Economically, the U.S. remains the strongest, while the U.K. and the Eurozone look headed for recession. Germany has continued to contract and should remain stagnant, while France grew 0.1% in October.

November kicked off with the Fed leaving rates unchanged at 5.5%. This helped to fuel the positive trading week. Powell reiterated that the Fed would stay data dependent, and the market rallied on the dovish non-action.

There is a pattern of deceleration in employment while overall still positive. Manufacturing and Construction are steady, Housing remains tight, and inflation has continued to ease. GDP came in at 4.9% as consumers continue to spend, although analysts believe that this level of spending can’t be sustained.
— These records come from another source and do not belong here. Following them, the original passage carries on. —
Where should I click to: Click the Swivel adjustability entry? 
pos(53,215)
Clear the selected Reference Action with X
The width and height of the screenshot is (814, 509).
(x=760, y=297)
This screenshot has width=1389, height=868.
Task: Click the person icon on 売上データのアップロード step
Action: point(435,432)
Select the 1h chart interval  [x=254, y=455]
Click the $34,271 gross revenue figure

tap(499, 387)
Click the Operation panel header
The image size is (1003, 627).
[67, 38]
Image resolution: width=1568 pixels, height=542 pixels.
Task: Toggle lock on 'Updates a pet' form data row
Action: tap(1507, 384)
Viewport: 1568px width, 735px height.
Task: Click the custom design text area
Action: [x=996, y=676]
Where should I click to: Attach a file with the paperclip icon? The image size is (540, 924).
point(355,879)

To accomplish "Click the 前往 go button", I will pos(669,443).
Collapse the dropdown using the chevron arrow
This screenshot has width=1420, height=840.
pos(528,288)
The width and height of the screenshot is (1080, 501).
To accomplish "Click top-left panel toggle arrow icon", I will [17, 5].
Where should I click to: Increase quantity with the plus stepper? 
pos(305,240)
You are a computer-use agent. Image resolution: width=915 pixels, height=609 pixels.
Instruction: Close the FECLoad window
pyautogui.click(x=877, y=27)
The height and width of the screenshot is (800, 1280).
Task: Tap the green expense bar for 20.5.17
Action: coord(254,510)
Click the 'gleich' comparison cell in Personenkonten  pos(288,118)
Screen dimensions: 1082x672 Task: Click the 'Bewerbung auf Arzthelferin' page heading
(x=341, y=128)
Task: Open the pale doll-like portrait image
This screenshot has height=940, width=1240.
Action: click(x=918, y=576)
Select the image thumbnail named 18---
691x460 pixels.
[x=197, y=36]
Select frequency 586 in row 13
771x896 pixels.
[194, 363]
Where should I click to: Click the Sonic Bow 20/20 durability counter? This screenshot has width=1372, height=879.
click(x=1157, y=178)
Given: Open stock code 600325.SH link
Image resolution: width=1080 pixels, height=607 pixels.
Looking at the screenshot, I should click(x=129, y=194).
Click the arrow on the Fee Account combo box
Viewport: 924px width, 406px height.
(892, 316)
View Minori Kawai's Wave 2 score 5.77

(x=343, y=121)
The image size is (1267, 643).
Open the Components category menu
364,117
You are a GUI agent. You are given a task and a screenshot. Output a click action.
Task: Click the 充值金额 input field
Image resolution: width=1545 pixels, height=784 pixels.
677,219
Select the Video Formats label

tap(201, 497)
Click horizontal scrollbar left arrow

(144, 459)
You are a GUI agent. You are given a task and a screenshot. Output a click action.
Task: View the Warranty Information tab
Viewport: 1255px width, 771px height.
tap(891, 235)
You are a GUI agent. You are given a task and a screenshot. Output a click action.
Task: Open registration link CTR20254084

Money Market funds added $62.68 billion, continuing 2023’s accumulation trend and bringing the total invested to $5.70 trillion. The week ending November 1st reflected the highest inflows for Money Market funds since late March 2023. With yields generally around 5%, and the worry on the U.S. Treasury front, investors moved from Treasuries to Money Markets.

Looking Forward:

We believe that the market will continue to climb the “Wall of Worry” through year-end. 85% of the S&P 500 have reported Q3 earnings. Total earnings are up 2.2% from same period last year with 12.4% higher revenues. 71% of reporting companies have beat EPS estimates and 67% beat on revenues. Margins have been better than expected despite growth slowing. This sets up for a positive November and December.

Money Markets and U.S. Treasuries remain integral to our portfolio construction. As well, stock selection remains key and staying with solid balance sheet companies will reward. We still believe in the Santa Claus rally.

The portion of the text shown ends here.